● Excerpted text

================================

Chapter 2
sesmond Log Entries

If you do not have ptx/EES installed on your NUMA-Q host, the sesmond daemon will write messages only to ktlog. If you do have ptx/EES, sesmond will also write the log messages to /var/ees/eeslog. We recommend that you install ptx/EES and consult the messages in /var/ees/eeslog; this log not only contains more information but also structures that information more consistently, making the log entries easier to filter when you are searching for specific subsets of the information.


2.1 Format of Messages in the /var/ees/eeslog File

The sesmond daemon sends an initial message to the log for each DAE unit it is monitoring:

Started monitoring DAE on fabric-n  with address x

-- In which fabric-n is the name of the arbitrated loop on which the DAE unit is located, and x is the DAE enclosure address (with a possible value of 0-11). The DAE enclosure address is set by a switch on the front panel of the DAE unit.


ATTENTION

To view the messages in the file /var/ees/eeslog, you must use the ees_view utility, which converts the file contents from a compressed binary format into readable text.


From the time sesmond starts until the DAE unit is shut down, sesmond writes messages concerning faults on the DAE enclosure and its FRUs to the ptx/EES log /var/ees/eeslog. Messages are sent both when faults are discovered and when they are corrected.

All EES messages present their information in a sequence of standard fields, as follows:

binary timestamp product_nameproduct_version
host_nameprovider_namearea_namefile_name#lineno
EES_event_idsequence numberseveritydescriptiontimestamp

The following example shows how these fields might look when fully populated:

8904950989:ptx/SESMON:1.0.1A:elm2a89:sesmond::clariion_dae.c#150:
e=23:s=482:major:The recv diag configuration page for disk sd12
 is not that of a DAE, but the disk inquiry is for a DAE disk :
Fri Sep  3 16:16:29 1999

For more details concerning ptx/EES logging and filtering, see the EES User's Guide.

================================

● Record list
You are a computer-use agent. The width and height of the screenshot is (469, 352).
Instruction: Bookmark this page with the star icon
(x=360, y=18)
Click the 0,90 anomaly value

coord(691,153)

================================

● Task requirements
Please return, word for word, the part of the sesmond log text that opens with the words containing "From the time" and closes with "they are corrected.".

● Problem solution
From the time sesmond starts until the DAE unit is shut down, sesmond writes messages concerning faults on the DAE enclosure and its FRUs to the ptx/EES log /var/ees/eeslog. Messages are sent both when faults are discovered and when they are corrected.